Y, aún así, no puedo negar que la escucha de “Santacruz” me produce una clase de vergonzante satisfacción musical que me lleva a preguntarme seriamente cuáles son los méritos reales de Supersubmarina. El más obvio es su capacidad adictiva: la mitad de las canciones incluidas en este segundo álbum es tan pegajosa como un chicle en la suela del zapato; como una esquirla de palomita de maíz adherida al velo del paladar. La propuesta de los andaluces es apreciable en las distancias cortas: temas breves y enérgicos con estribillos que se asimilan a la primera escucha; un buen puñado de singles potenciales que darían para un nuevo EP tan convincente como el previo “Realimentación” (que funcionaba, precisamente, por su contundente brevedad).

Las iniciales “Canción de guerra”, “Santacruz”, “Hermética” y “En mis venas” forman un cuarteto que se disfruta alegremente del tirón, pese a sus evidentes carencias líricas (en “Hermética” les faltaron “diabética”, “osmótica” y “helvética” para llevarse la muñeca chochona).
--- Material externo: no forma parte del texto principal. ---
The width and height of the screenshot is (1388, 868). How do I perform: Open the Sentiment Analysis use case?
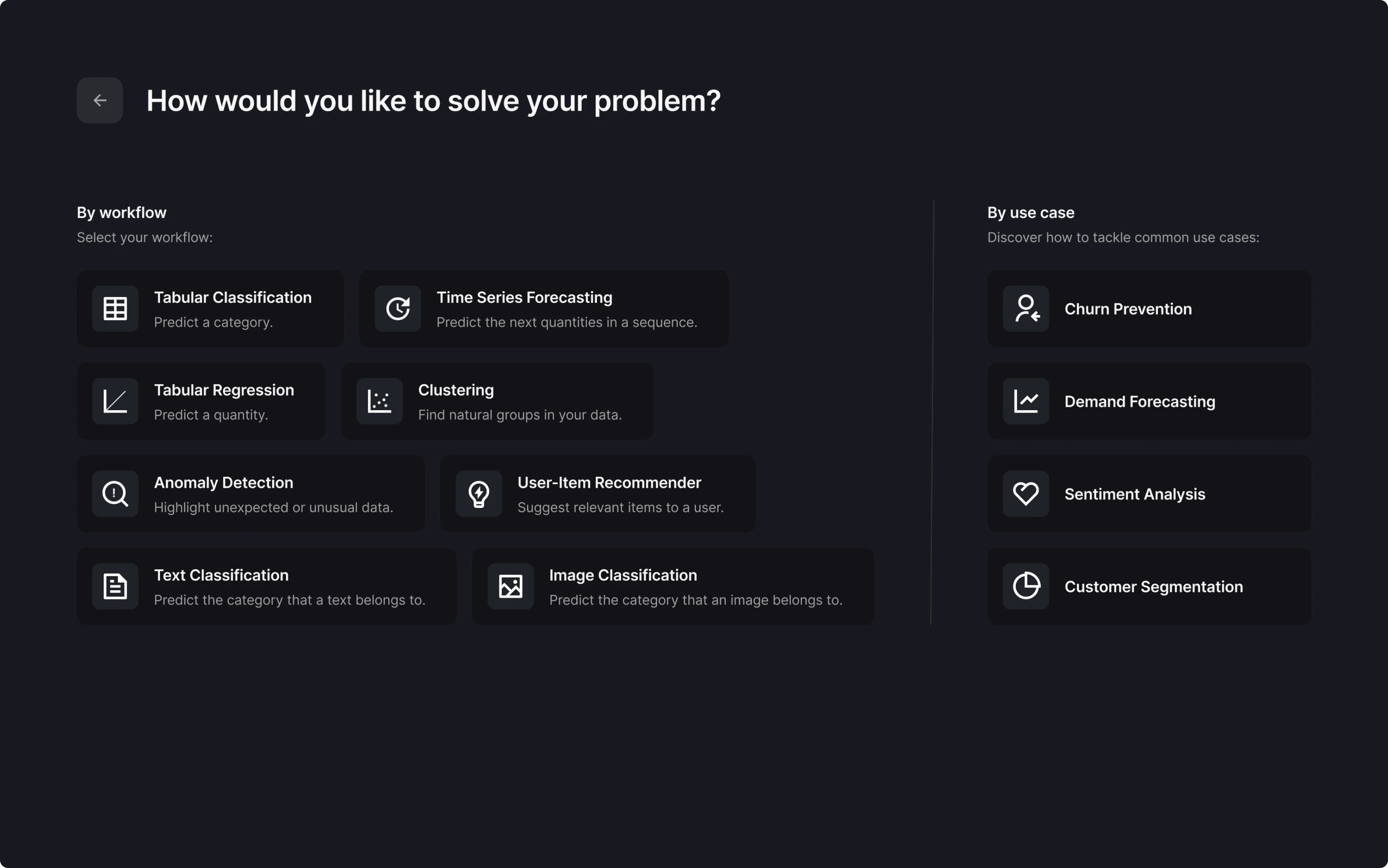click(x=1149, y=494)
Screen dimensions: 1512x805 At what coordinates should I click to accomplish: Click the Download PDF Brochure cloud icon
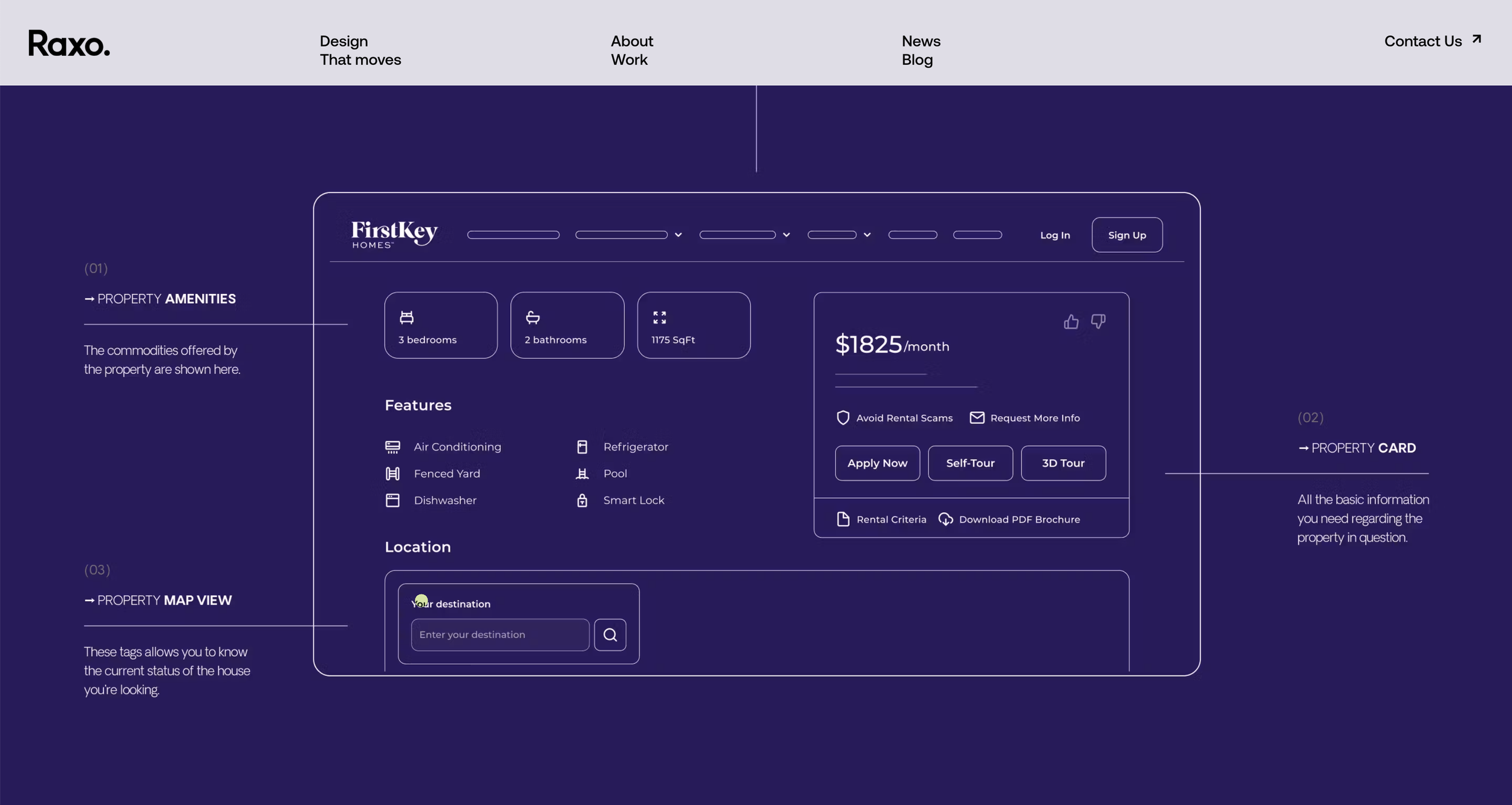945,519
Estas cuatro primeras, ya digo, me gustan bastante. Luego la cosa comienza a torcerse con “Tu saeta”, que baja las revoluciones permitiendo al oyente rascarse el paladar para quitarse el cuerpo extraño que nota al tragar, y en esas dudas el hechizo se rompe y uno se da cuenta de que quizás ya va siendo hora de cambiar de banda sonora y ponerse algo realmente alimenticio. Poco ayuda que la inmediatamente posterior “Para dormir cuando no estés” suene tan descaradamente a Vetusta Morla que uno se pregunte si no se habrá descargado comprado el disco del grupo equivocado.


Pasada la vergüenza ajena de la mentada “El baile de los muertos” (el epítome de la canción protesta del nuevo siglo: ¡qué malos son los mercados y las hipotecas!) llega “De las dudas infinitas”, una de esas baladas pastelosas que me daría repelús si no fuese porque, inesperadamente, consigue ponerme más tierno que el pan Bimbo sin corteza. Lo sé, yo tampoco me lo explico. Con “Cometas” me pasa como con esa muchacha de aspecto interesante que de pronto se echa un eructo poniendo cara de gorila y pierde de golpe todo su sex-appeal. En este caso, una imaginativa conjugación del verbo “converger” me saca de la canción desde su segunda estrofa y luego ya no puedo tomármela en serio por más que el contagioso estribillo se esfuerce por traerme de vuelta al redil.

Contra todo pronóstico, el último tercio del disco aún guarda dos sorpresas positivas. Mientras “Hogueras” ejerce de estimulante cierre con aires funkies (y unos lalalás finales que pueden dar mucho de sí en el directo), “Tecnicolor” se revela desde la primera escucha como el auténtico hit del LP. Da igual que la letra sea otra parida marca de la casa (con un extraviado “joder” que no suena ni la mitad de macarra de lo que probablemente pretendían los supersubmarinos): el estribillo es tan rematadamente bailongo y buenrollista que a uno casi se le olvidan los acantilados musicales que ha tenido que escalar para llegar hasta estas alturas de “Santacruz”.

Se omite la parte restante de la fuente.